[Stored records]
····················
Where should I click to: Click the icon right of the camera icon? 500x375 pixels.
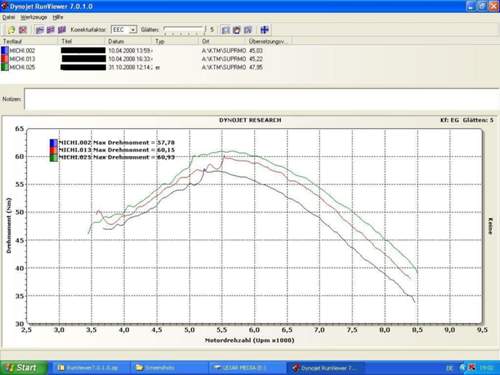(248, 30)
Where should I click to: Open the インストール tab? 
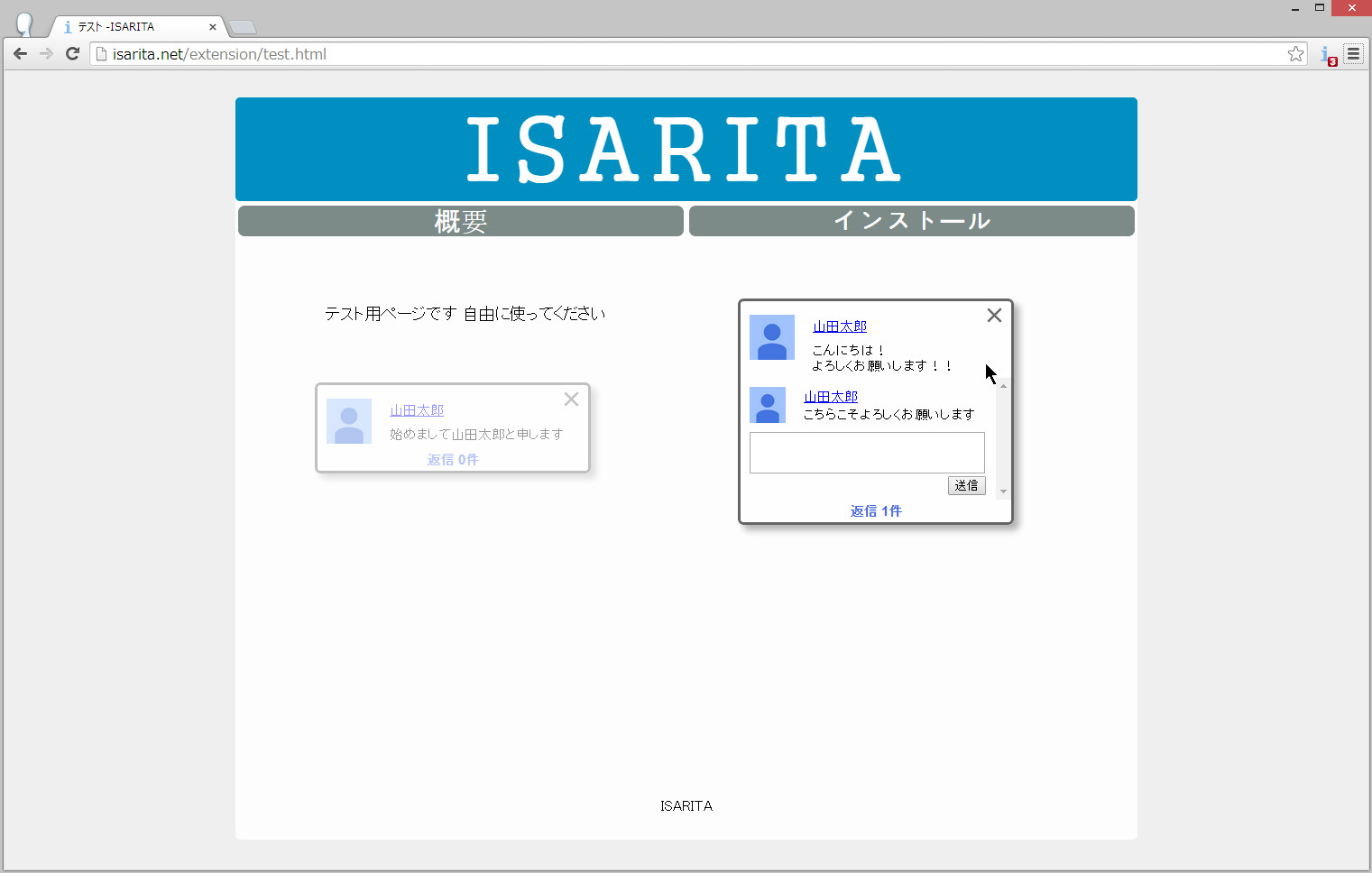(912, 221)
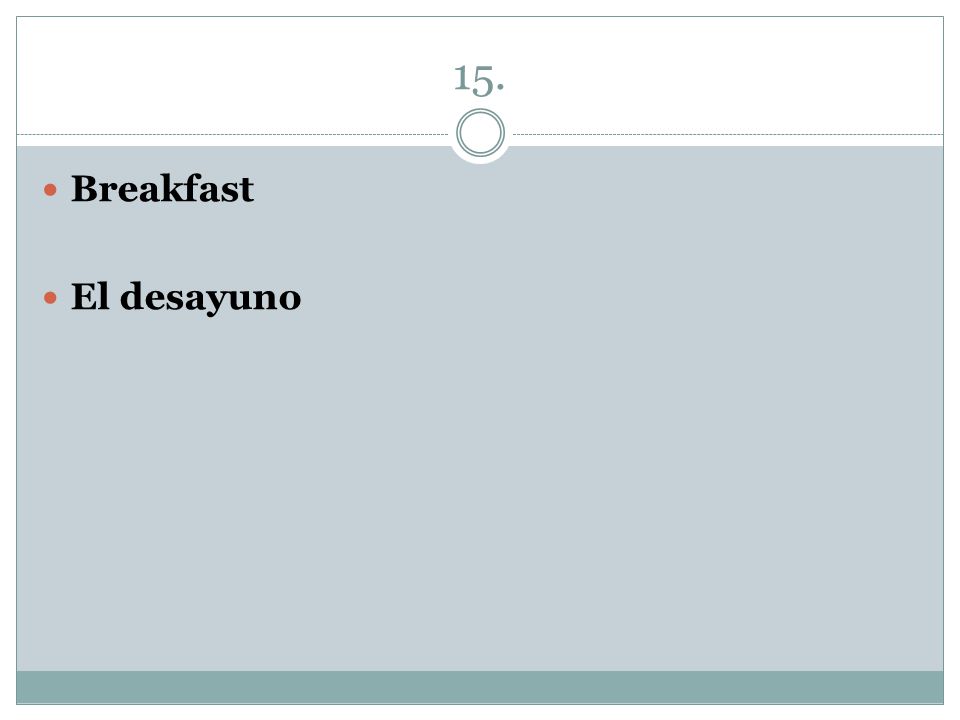Image resolution: width=960 pixels, height=720 pixels.
Task: Click the dark teal footer bar
Action: coord(480,687)
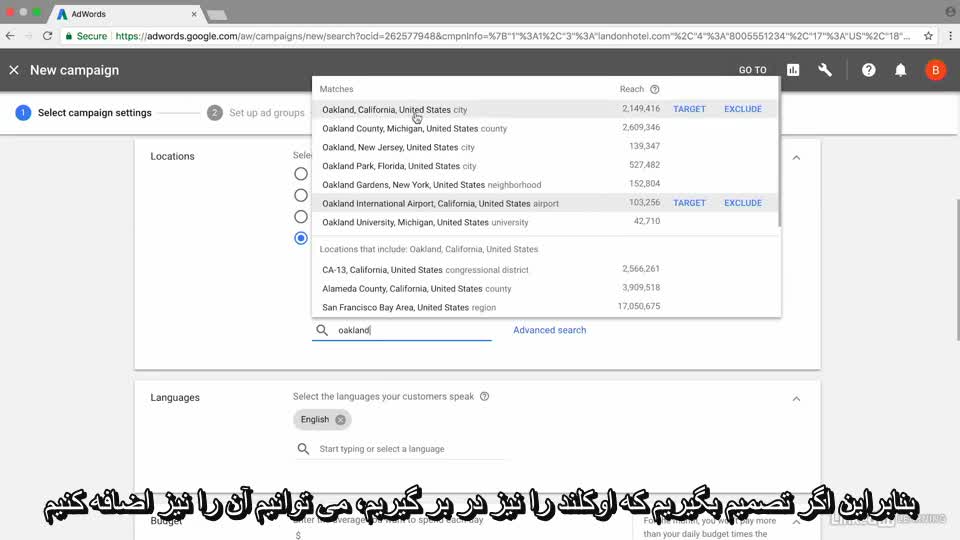960x540 pixels.
Task: Collapse the Languages section
Action: [x=796, y=398]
····················
**Task**
Each line of the data above is to be output exactly; the pictures are not to appear.

**Output of the task**
Where should I click to: Click the icon right of the camera icon? 500x375 pixels.
(248, 30)
Where should I click to: Open the インストール tab? 
(912, 221)
Image resolution: width=960 pixels, height=720 pixels.
Task: Click the dark teal footer bar
Action: coord(480,687)
960x540 pixels.
Task: Collapse the Languages section
Action: [x=796, y=398]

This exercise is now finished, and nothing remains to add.